### YOUR OBJECTIVE
Copy each of the records below word for word, keeping every line as it appears.

### PROVIDED ENTRIES
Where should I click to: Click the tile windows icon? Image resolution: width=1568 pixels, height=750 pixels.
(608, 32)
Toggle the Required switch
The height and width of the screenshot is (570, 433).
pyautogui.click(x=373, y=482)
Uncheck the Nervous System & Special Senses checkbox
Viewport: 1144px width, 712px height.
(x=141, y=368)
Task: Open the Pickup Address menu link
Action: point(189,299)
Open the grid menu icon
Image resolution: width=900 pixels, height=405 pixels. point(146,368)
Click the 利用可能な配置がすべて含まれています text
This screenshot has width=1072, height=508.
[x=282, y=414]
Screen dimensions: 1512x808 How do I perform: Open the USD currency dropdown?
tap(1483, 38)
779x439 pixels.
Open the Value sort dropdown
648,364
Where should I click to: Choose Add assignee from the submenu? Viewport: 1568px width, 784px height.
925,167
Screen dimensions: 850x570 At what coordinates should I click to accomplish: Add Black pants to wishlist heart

### RESPONSE BELOW
Where should I click to: Click the tile windows icon? Image resolution: width=1568 pixels, height=750 pixels.
(608, 32)
Toggle the Required switch
The height and width of the screenshot is (570, 433).
pyautogui.click(x=373, y=482)
Uncheck the Nervous System & Special Senses checkbox
Viewport: 1144px width, 712px height.
(x=141, y=368)
Task: Open the Pickup Address menu link
Action: point(189,299)
Open the grid menu icon
Image resolution: width=900 pixels, height=405 pixels. point(146,368)
Click the 利用可能な配置がすべて含まれています text
This screenshot has width=1072, height=508.
[x=282, y=414]
Screen dimensions: 1512x808 How do I perform: Open the USD currency dropdown?
tap(1483, 38)
779x439 pixels.
Open the Value sort dropdown
648,364
Where should I click to: Choose Add assignee from the submenu? Viewport: 1568px width, 784px height.
925,167
Screen dimensions: 850x570 At what coordinates should I click to accomplish: Add Black pants to wishlist heart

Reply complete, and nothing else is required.